◆ **Goal**
In the records below, change every instance of "screenshot" to "screen capture" and write out the text of the records again, with the rest left as it is. Leave the pictures out of your answer.

◆ **Extracted entries**
───

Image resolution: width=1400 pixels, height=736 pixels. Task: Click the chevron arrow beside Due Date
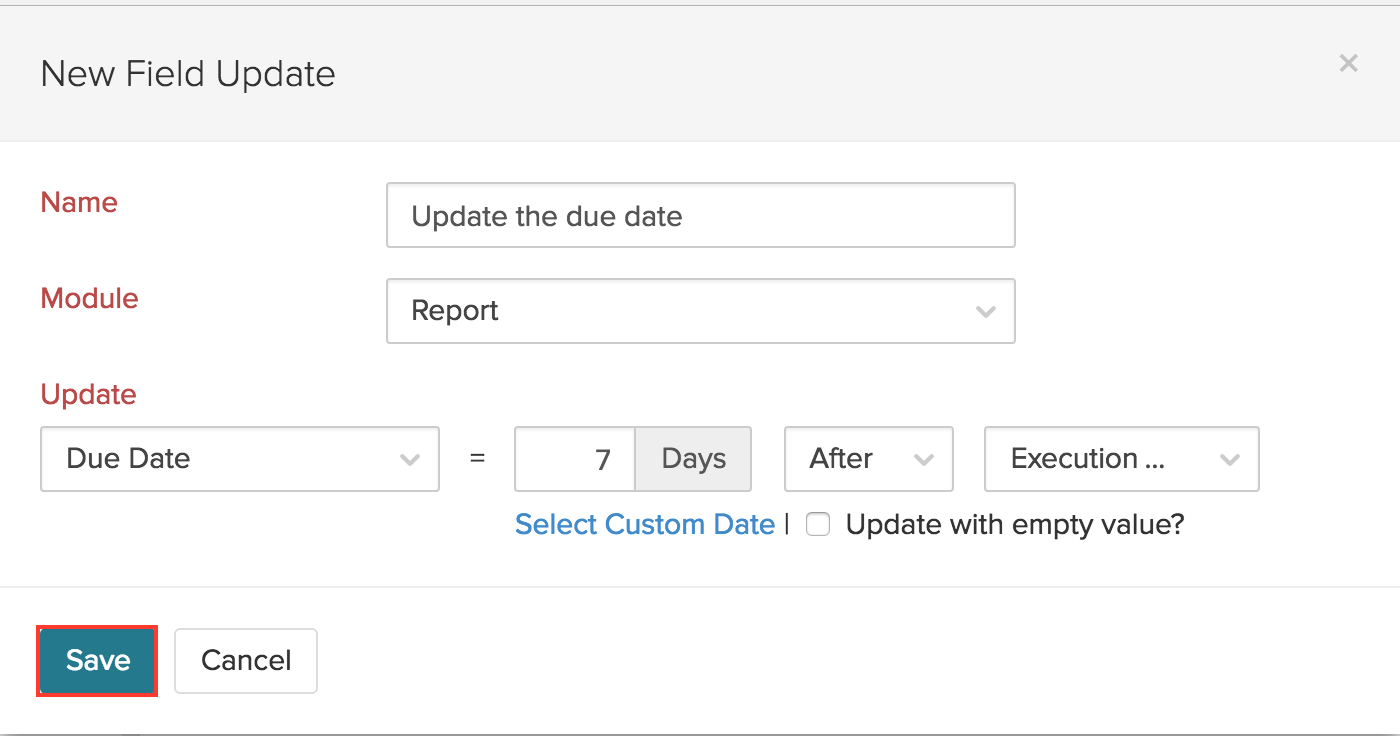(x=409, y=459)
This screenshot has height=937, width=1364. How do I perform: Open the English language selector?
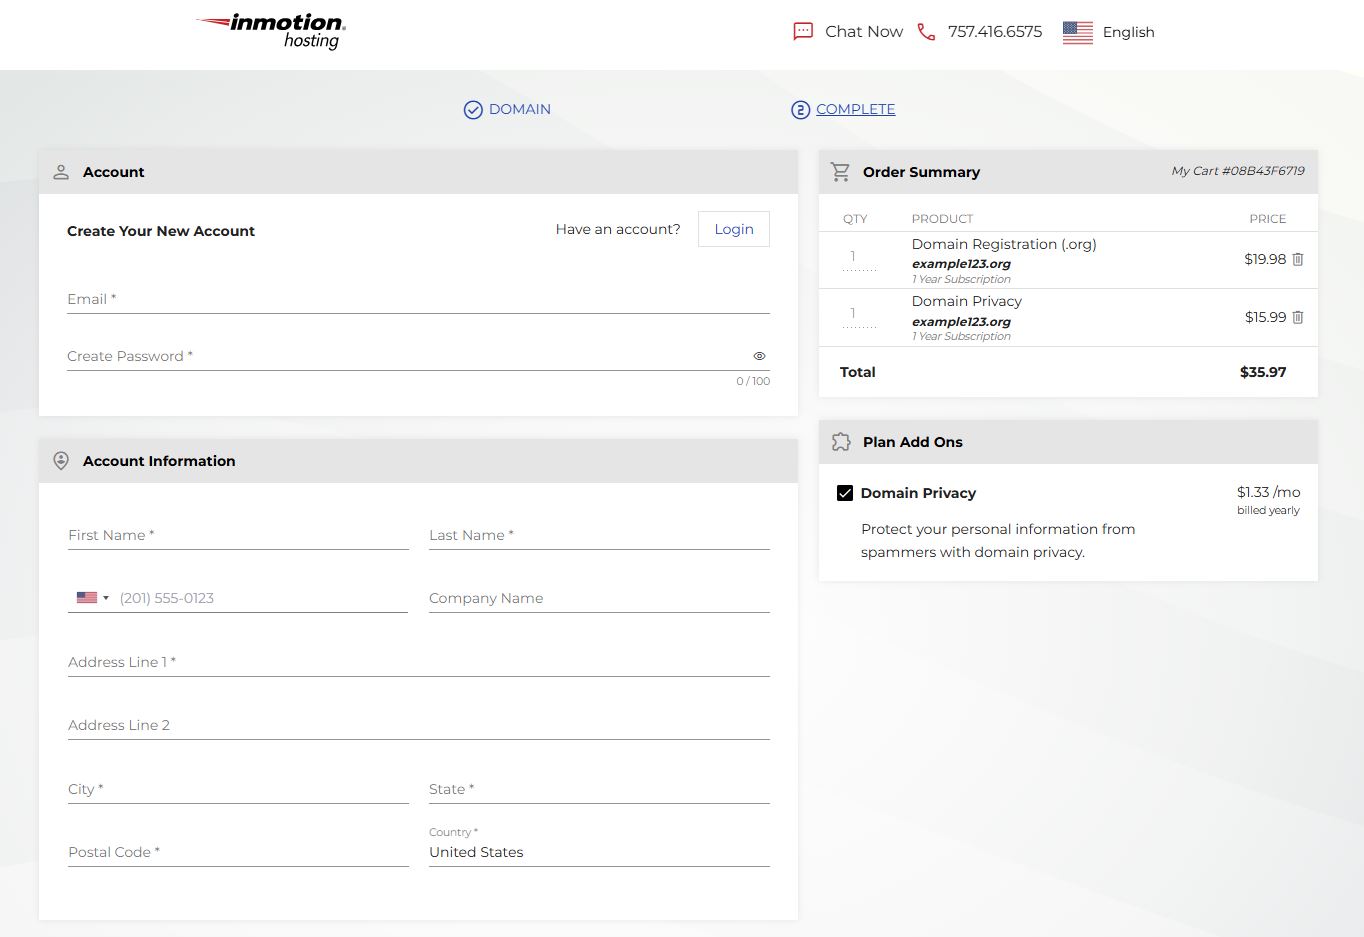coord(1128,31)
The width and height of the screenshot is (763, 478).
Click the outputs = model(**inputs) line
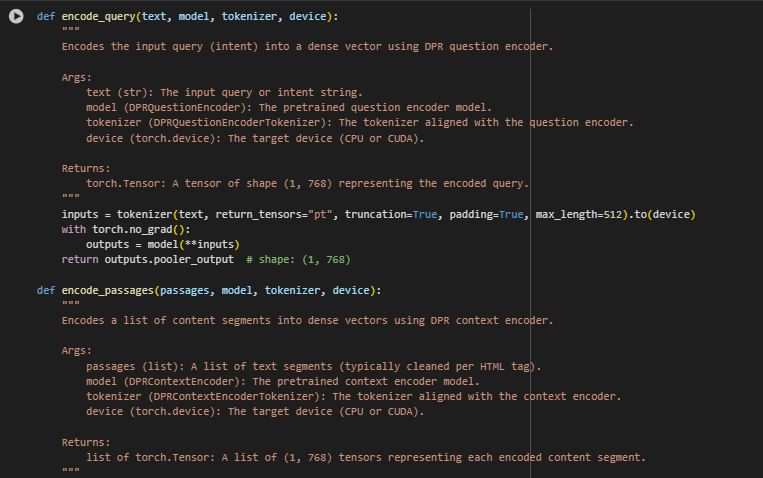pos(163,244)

───

◆ **Exercise output**
Image resolution: width=1400 pixels, height=736 pixels. Task: Click the chevron arrow beside Due Date
(x=409, y=459)
This screen capture has height=937, width=1364. How do I perform: Open the English language selector?
coord(1128,31)
The width and height of the screen capture is (763, 478).
Click the outputs = model(**inputs) line
pos(163,244)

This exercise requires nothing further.